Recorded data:
Segment Open
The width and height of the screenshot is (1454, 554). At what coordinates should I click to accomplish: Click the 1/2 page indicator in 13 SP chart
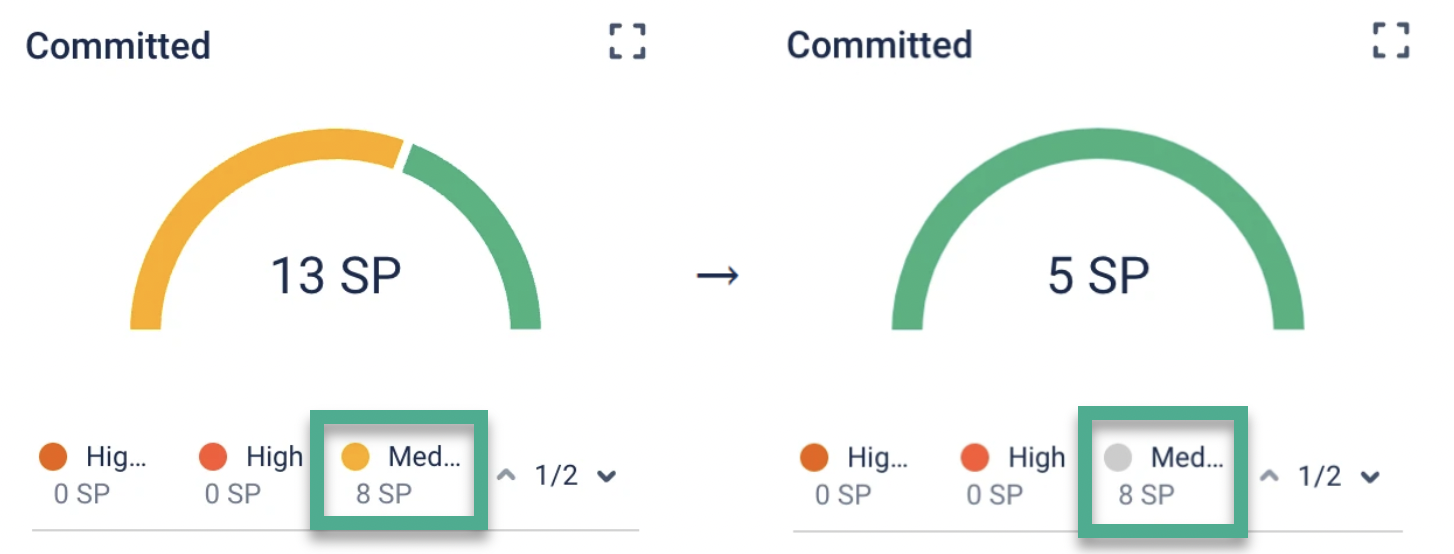[x=556, y=476]
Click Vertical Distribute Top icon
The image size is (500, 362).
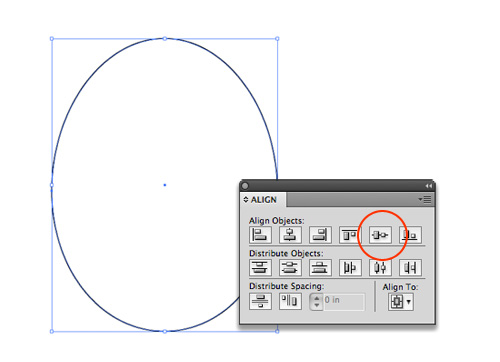(260, 267)
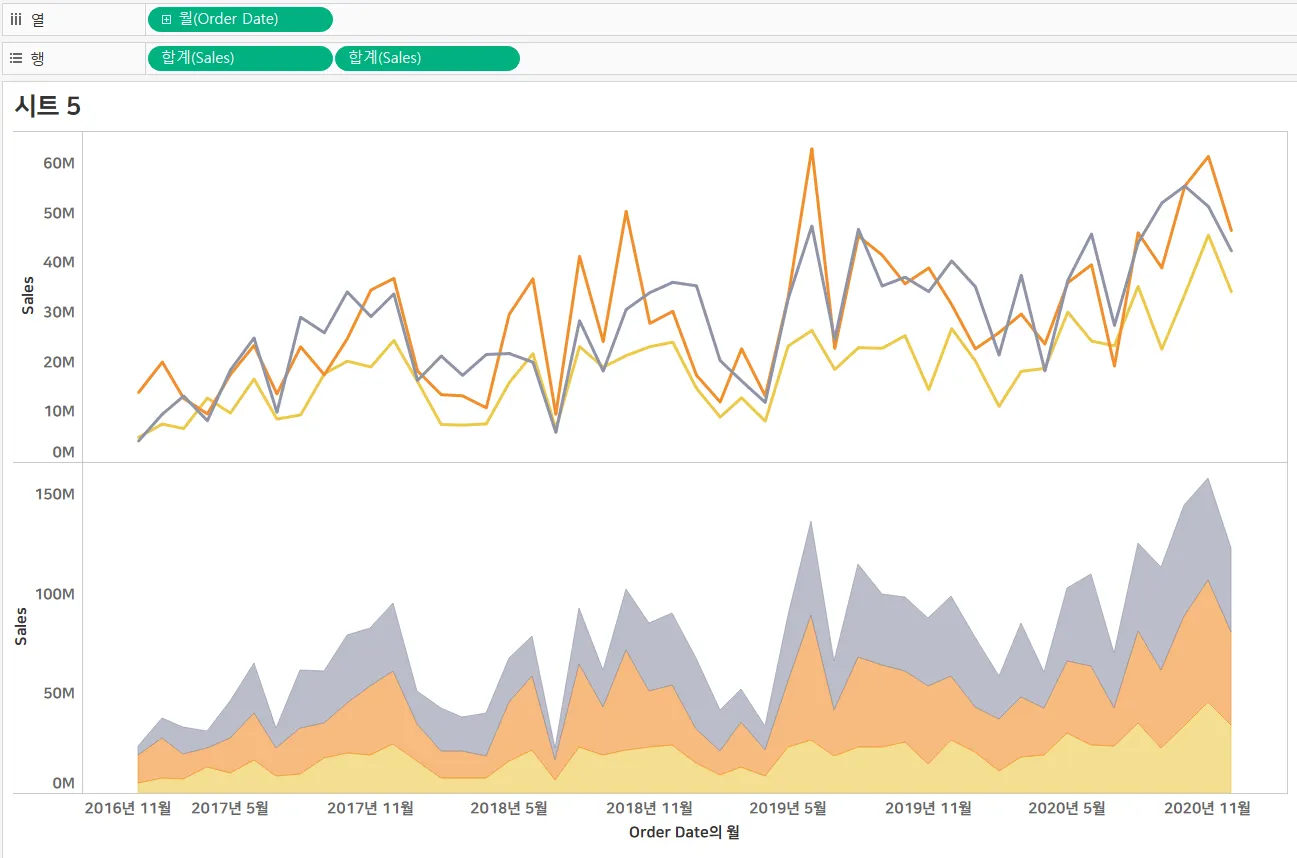The width and height of the screenshot is (1297, 858).
Task: Select the second 합계(Sales) pill in rows
Action: click(x=427, y=58)
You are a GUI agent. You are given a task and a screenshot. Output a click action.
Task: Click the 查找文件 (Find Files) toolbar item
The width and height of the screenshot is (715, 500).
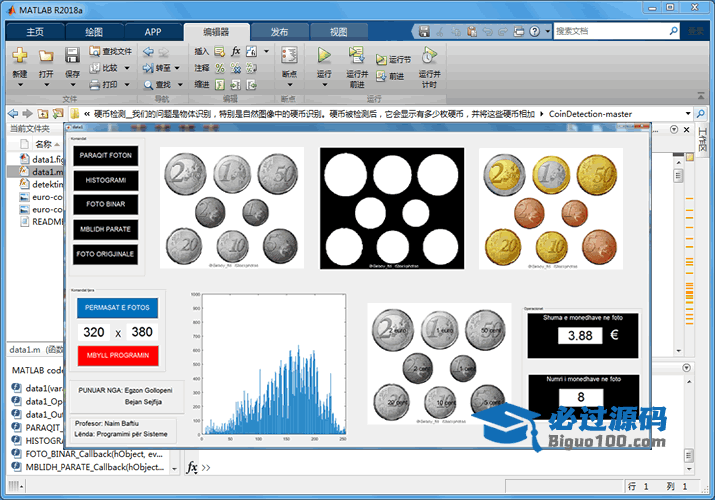[x=110, y=51]
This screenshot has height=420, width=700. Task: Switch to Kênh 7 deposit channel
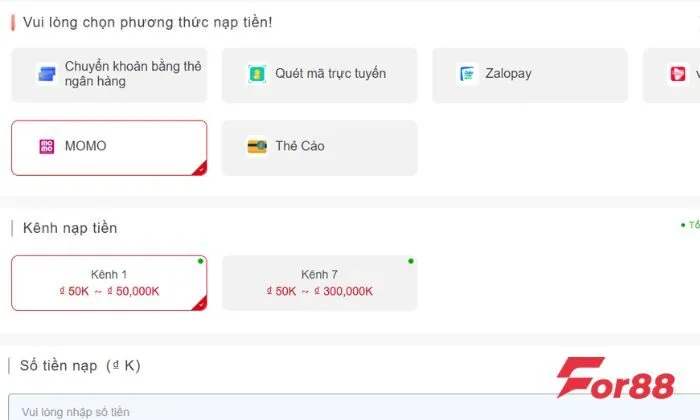click(319, 283)
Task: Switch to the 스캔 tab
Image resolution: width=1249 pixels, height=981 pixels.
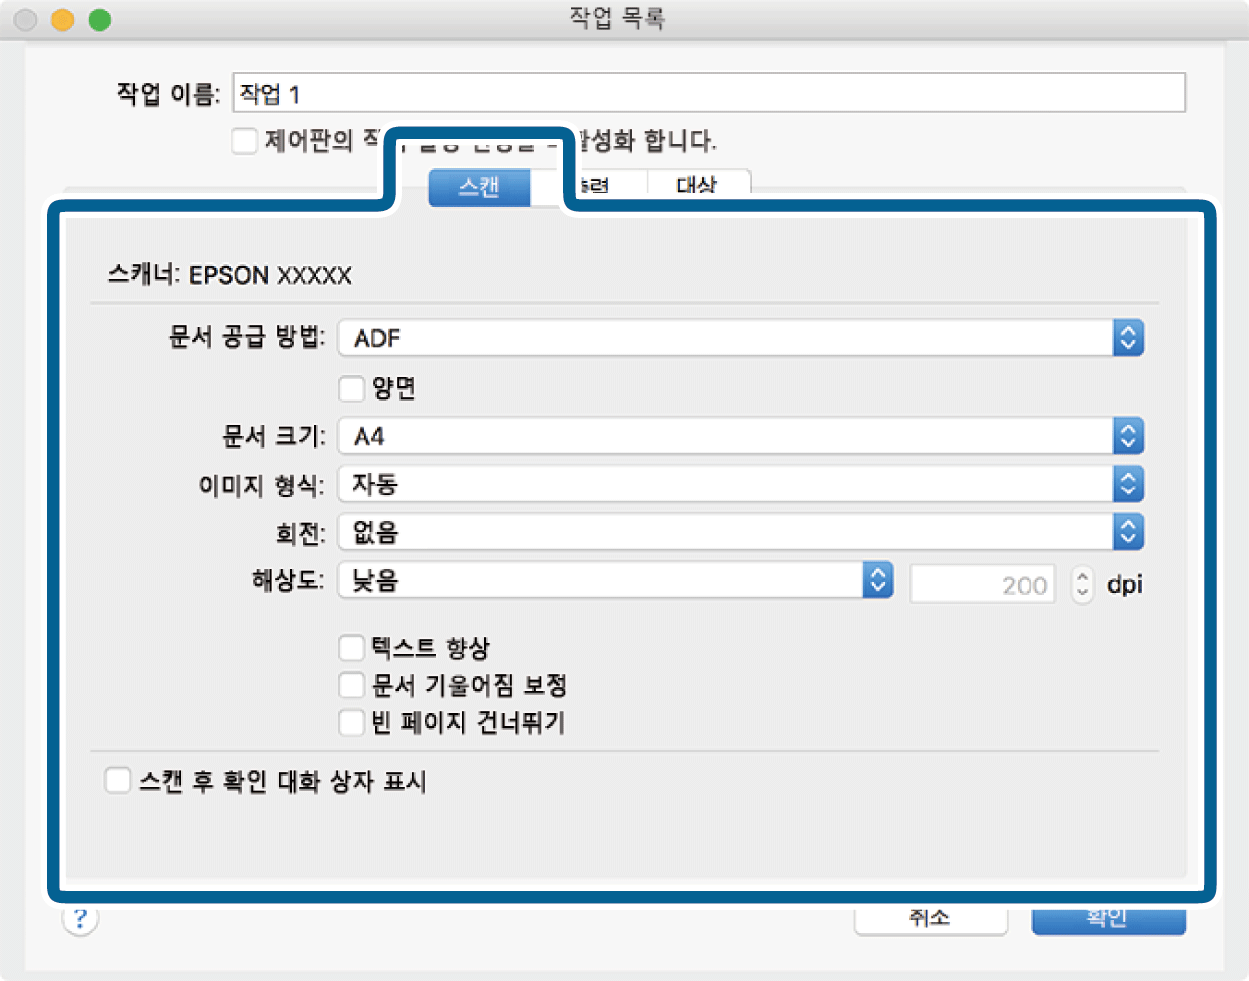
Segment Closed
**Assignment**
Leaving out every picture, transcribe exactly the lines from the line that contains "The image size is (500, 362)." through the final line of the entries above.

**The answer**
The image size is (500, 362).
(260, 267)
The width and height of the screenshot is (1297, 858).
Task: Select the second 합계(Sales) pill in rows
Action: click(x=427, y=58)
You are a GUI agent. You are given a task and a screenshot. Output a click action.
Task: Click the 查找文件 (Find Files) toolbar item
The width and height of the screenshot is (715, 500).
[x=110, y=51]
This screenshot has height=420, width=700. Task: Switch to Kênh 7 deposit channel
click(319, 283)
Task: Switch to the 스캔 tab
Image resolution: width=1249 pixels, height=981 pixels.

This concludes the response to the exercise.